Advances in clinical care in the past 30 years have been astonishing: A host of lethal or limiting acute and chronic conditions are now becoming avoidable or at least much more manageable, including many types of cancer and the complications of premature birth, hypertension, diabetes mellitus, myocardial infarction, congestive heart failure, and peptic ulcer. No credible commentators deny that sound evidence from research must be an integral part of clinical decision-making.But how well is sound evidence from research incorporated into clinical decisions in practice? Not nearly as well as might be hoped. It took more than a decade after the appearance of unassailable evidence on the life-sparing value of thrombolytic therapy in acute myocardial infarction for it to be broadly accepted (13), and many institutions are still struggling with implementation. Studies show that the treatments that patients receive often reflect what the practitioner remembers from formal training rather than on current best treatment (14, 15), a fact that lends testimony to the ready admission of practitioners that they feel overwhelmed by the clinical literature (16). The critical question surrounding evidence-based medicine is not whether research evidence should play a role in clinical decisions—of course it should. Rather, the question is how to establish this role effectively and efficiently. The challenge of integrating individual clinical expertise with current best evidence from systematic research is complex and goes far beyond overcoming the difficulties of keeping up to date. The subsequent essays in this series will describe how evidence-based medicine addresses the 3 challenges of getting the evidence straight, of developing clinical policies that fairly balance research evidence with the realities of clinical practice, and of applying these policies in the right way.

R. Brian Haynes
David L. Sacket
J. Muir A. Gray
Deborah J. Cook
Gordon H. Guyatt


References

1. Thomas L. The Medusa and the Snail. More Notes of a Biology Watcher. New York: Viking Press; 1979.

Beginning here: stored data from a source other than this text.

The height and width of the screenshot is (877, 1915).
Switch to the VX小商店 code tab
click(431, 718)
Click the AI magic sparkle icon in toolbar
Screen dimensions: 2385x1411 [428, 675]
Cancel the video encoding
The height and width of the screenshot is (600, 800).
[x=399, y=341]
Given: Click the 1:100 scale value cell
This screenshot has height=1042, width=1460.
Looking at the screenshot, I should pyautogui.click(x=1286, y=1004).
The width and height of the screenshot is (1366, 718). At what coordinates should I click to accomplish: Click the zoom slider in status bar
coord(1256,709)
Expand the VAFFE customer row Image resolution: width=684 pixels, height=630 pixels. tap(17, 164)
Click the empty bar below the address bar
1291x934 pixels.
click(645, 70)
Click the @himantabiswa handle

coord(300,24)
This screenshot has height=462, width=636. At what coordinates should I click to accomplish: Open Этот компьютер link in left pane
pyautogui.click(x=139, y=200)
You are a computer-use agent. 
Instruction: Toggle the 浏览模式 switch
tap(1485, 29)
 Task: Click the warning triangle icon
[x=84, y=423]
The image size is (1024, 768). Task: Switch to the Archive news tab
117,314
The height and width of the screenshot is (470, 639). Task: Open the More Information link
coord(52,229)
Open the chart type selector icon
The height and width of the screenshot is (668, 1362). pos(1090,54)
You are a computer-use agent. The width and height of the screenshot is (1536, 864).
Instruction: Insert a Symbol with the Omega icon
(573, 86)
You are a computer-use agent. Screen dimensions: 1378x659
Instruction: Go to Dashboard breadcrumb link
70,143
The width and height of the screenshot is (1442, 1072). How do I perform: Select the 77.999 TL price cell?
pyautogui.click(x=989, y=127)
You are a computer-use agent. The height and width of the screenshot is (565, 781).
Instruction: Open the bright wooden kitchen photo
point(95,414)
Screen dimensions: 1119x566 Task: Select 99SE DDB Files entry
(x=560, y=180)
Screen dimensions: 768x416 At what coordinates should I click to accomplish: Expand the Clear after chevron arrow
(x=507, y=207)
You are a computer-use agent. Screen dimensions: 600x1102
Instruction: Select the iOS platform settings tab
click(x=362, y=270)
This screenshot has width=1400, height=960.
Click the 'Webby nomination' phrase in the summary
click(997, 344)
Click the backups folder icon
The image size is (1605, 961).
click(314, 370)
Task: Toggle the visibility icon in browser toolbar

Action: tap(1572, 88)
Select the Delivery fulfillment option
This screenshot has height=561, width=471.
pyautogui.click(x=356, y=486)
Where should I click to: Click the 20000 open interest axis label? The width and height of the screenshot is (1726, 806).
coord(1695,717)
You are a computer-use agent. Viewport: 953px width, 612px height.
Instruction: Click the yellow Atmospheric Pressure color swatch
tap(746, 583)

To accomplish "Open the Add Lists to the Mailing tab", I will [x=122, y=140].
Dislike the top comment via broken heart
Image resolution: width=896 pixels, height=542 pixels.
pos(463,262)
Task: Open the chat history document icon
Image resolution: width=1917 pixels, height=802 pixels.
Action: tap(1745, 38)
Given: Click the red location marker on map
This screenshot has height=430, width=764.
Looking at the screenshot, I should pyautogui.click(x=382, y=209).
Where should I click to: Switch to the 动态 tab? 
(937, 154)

2. Evidence-Based Medicine Working Group. JAMA. 1992;268:2420-5.

3. Morgan WK. Lancet. 1995;346:1172.

4. Haynes RB, Hayward RS, Lomas J. J Am Med Inform Assoc. 1995;2:342-50.

5. Sackett DL, Rosenberg WMC, Gray JA, Haynes RB, Richardson WS. BMJ. 1996;312:71-2.

6. Dowie J. J Health Serv Res Policy. 1996;1:104-13.

7. de Dombal FT, Leaper DJ, Horrocks JC, Staniland JR, McCann AP. Br Med J. 1974;1:376-80.

8. Pozen MW, D'Agostino RB, Mitchell JB, et al. Ann Intern Med. 1980;92:238-42.

9. Berner ES, Webster DG, Shugerman AA. N Engl J Med. 1994;330: 1792-6.

10. Panzer R, Black E, Griner P. Diagnostic Strategies for Common Medical Problems. Philadelphia: American College of Physicians; 1991.

11. Haynes RB, Taylor DW, Sackett DL, eds. Compliance in Health Care. Baltimore: Johns Hopkins University Press; 1979.

12. Hope T. Report to the Anglia and Oxford Health Authority into the use of evidence based information for enhancing patient choice. Old Road, Headington, Oxford: Anglia and Oxford Regional Health Authority; October 1995.

13. Antman EM, Lau J, Kupelnick B, Mosteller F, Chalmers TC. JAMA. 1992;268:240-8.

14. Anderson FA Jr, Wheeler HB, Goldberg RJ. Ann Intern Med. 1991;115:591-5.

15. Evans CE, Haynes RB, Gilbert JR, et al. Can Med Assoc J. 1984;130:719-22.

16. Williamson JW, German PS, Weiss R, Skinner EA, Bowes F 3d. Ann Intern Med. 1989;110:151-60.